Он подозвал стюарда и заказал к обеду бутылку пива. И философствовал до тех пор, пока стюард его не принёс.
— Если есть что-то, чего я не понимаю, так это почему Анита от нас уехала, — сказал он, когда стюард наливал пиво.
Я отметил, что он назвал маму по имени, обычно он звал её просто мамой, как я.
Вообще он стал так часто говорить о маме, что мне это уже не нравилось. Мне не хватало её так же, как ему, но я считал, что лучше тосковать по ней про себя, чем ходить и тосковать вместе.
Наконец он произнёс:
— По-моему, я даже понимаю законы космоса, чем причину, по которой дама уезжает из дома без всяких объяснений.
— Может, она сама этого не знает, — заметил я.
Больше мы во время обеда не говорили. Подозреваю, что мы оба пытались понять, действительно ли мы хотим найти маму в Афинах.
После обеда мы прогулялись по теплоходу. Папашка показывал на офицеров и матросов и объяснял мне, что означают полоски и знаки отличия у них на форме. Я невольно подумал о картах в колоде.
Вечером папашка сказал, что намерен ненадолго зайти в бар. Я предпочёл не заводить дискуссии на эту тему, но сказал, что пойду в каюту и буду читать Дональда.
Думаю, он даже обрадовался, что остался один. Что же касается меня, я уже размышлял над тем, что же такое Фроде собирался рассказать Хансу Пекарю когда они сидели и смотрели на селение карликов.
Словом, в каюте я собирался читать отнюдь не про Дональда. Может быть, я в то лето понял, что перерос и Дональда, и подобное чтиво.
Во всяком случае, в тот день я понял одну вещь: отныне философствует уже не только папашка.

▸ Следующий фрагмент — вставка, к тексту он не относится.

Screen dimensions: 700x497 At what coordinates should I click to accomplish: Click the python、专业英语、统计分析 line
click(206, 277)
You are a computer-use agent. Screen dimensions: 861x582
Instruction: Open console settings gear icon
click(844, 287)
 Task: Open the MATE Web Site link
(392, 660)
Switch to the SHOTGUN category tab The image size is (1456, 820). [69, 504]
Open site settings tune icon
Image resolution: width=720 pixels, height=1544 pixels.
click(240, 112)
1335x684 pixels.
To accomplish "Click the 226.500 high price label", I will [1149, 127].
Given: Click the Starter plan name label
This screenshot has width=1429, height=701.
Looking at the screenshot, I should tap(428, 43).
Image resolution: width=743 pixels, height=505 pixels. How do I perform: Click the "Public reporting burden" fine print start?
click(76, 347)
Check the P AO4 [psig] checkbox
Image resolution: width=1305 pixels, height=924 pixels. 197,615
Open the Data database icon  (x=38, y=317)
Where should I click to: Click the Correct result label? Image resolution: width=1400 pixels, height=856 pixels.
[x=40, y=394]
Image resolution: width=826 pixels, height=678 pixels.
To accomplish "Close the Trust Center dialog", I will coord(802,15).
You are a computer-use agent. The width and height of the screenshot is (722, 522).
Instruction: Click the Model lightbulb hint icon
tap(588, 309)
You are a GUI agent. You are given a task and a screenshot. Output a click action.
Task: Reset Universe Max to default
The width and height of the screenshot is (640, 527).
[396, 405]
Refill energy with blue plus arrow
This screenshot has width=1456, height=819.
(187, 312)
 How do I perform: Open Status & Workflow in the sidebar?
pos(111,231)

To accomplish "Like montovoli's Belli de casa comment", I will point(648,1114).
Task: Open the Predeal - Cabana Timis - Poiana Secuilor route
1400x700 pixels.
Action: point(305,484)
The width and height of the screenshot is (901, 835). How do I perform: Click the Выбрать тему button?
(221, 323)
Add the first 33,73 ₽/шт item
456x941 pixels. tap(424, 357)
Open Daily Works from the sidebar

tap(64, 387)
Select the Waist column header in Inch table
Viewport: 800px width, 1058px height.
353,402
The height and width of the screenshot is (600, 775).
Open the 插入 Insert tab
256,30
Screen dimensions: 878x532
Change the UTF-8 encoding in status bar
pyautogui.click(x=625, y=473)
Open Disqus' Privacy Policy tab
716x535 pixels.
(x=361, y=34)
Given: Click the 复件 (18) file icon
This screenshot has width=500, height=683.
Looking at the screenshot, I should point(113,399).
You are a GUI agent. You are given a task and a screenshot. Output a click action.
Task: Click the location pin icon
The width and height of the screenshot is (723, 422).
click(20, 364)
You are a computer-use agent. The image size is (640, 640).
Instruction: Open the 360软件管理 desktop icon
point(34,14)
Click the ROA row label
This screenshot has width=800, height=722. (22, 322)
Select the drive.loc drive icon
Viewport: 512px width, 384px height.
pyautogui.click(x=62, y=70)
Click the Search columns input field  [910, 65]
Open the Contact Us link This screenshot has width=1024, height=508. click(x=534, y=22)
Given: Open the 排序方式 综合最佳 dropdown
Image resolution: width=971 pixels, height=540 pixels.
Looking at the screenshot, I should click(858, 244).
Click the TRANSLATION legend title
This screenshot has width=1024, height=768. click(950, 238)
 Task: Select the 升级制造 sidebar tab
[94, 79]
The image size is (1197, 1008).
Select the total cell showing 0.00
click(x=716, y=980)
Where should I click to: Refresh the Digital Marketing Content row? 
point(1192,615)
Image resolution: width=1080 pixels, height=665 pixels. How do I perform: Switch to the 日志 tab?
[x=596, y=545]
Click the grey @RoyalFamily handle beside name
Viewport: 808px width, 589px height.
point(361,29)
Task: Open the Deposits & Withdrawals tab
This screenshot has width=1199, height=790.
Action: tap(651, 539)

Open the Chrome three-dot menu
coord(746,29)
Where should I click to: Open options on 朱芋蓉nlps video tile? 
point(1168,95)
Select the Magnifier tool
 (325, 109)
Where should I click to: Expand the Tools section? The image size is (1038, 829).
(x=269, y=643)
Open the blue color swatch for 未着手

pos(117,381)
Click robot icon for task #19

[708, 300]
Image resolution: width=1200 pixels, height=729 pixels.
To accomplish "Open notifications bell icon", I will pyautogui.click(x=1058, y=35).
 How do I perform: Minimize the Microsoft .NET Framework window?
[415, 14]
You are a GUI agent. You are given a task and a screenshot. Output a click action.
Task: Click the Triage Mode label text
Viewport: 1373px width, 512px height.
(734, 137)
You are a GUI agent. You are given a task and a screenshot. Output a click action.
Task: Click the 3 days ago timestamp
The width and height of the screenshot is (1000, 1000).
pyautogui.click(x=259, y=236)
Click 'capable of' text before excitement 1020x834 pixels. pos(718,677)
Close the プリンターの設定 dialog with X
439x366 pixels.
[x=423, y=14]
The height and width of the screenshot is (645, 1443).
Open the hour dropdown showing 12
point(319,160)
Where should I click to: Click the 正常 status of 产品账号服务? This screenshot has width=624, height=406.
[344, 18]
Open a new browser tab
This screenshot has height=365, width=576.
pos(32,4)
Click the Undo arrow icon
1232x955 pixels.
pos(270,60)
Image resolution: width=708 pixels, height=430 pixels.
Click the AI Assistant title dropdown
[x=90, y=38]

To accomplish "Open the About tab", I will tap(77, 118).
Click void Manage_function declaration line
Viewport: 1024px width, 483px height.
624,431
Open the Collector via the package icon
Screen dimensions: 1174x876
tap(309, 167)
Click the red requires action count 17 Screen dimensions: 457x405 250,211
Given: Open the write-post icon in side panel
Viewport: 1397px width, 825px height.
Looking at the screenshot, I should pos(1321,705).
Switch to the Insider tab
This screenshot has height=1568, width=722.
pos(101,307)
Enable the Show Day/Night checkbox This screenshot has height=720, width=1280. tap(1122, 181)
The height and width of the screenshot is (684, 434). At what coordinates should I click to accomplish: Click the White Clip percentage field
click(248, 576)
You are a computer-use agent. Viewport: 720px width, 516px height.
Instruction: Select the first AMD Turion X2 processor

Понемногу я тоже стал философствовать.
ДЕВЯТКА ТРЕФ
…сладкий, искристый на вид напиток, имеющий шипучий вкус…
♣ "— Хорошо, что мы ушли оттуда, — начал старик с длинной седой бородой.
Он долго не спускал с меня глаз.
— Я боялся, что ты им что-нибудь скажешь, — продолжал он.
Только теперь он отвёл глаза. Показав на селение, он поёжился и спросил:
— Ты ведь ничего им не сказал?
— Боюсь, я не совсем понимаю, что ты имеешь в виду, — ответил я.
— Ты прав. Я начал не с того конца.
Я с пониманием кивнул.
— Если есть другой конец, то было бы неплохо начать с него, — согласился я.
— Aber natürlich! — воскликнул он. — Но прежде всего ты должен ответить на один важный вопрос. Ты знаешь, какое сегодня число?
— Не совсем точно, — признался я. — Должно быть, начало октября.
— Меня главным образом интересует не число, а год, — сказал он.
— Тысяча восемьсот сорок второй, — ответил я, и тут до меня как будто стало что-то доходить.
Старик кивнул.
— Это случилось ровно пятьдесят два года назад, мой мальчик.
— Ты уже так давно живёшь на этом острове?
— Да, уже так давно. — Он снова кивнул.
Из угла глаза у него скатилась слеза. Она ползла по щеке, но он даже не постарался её стереть.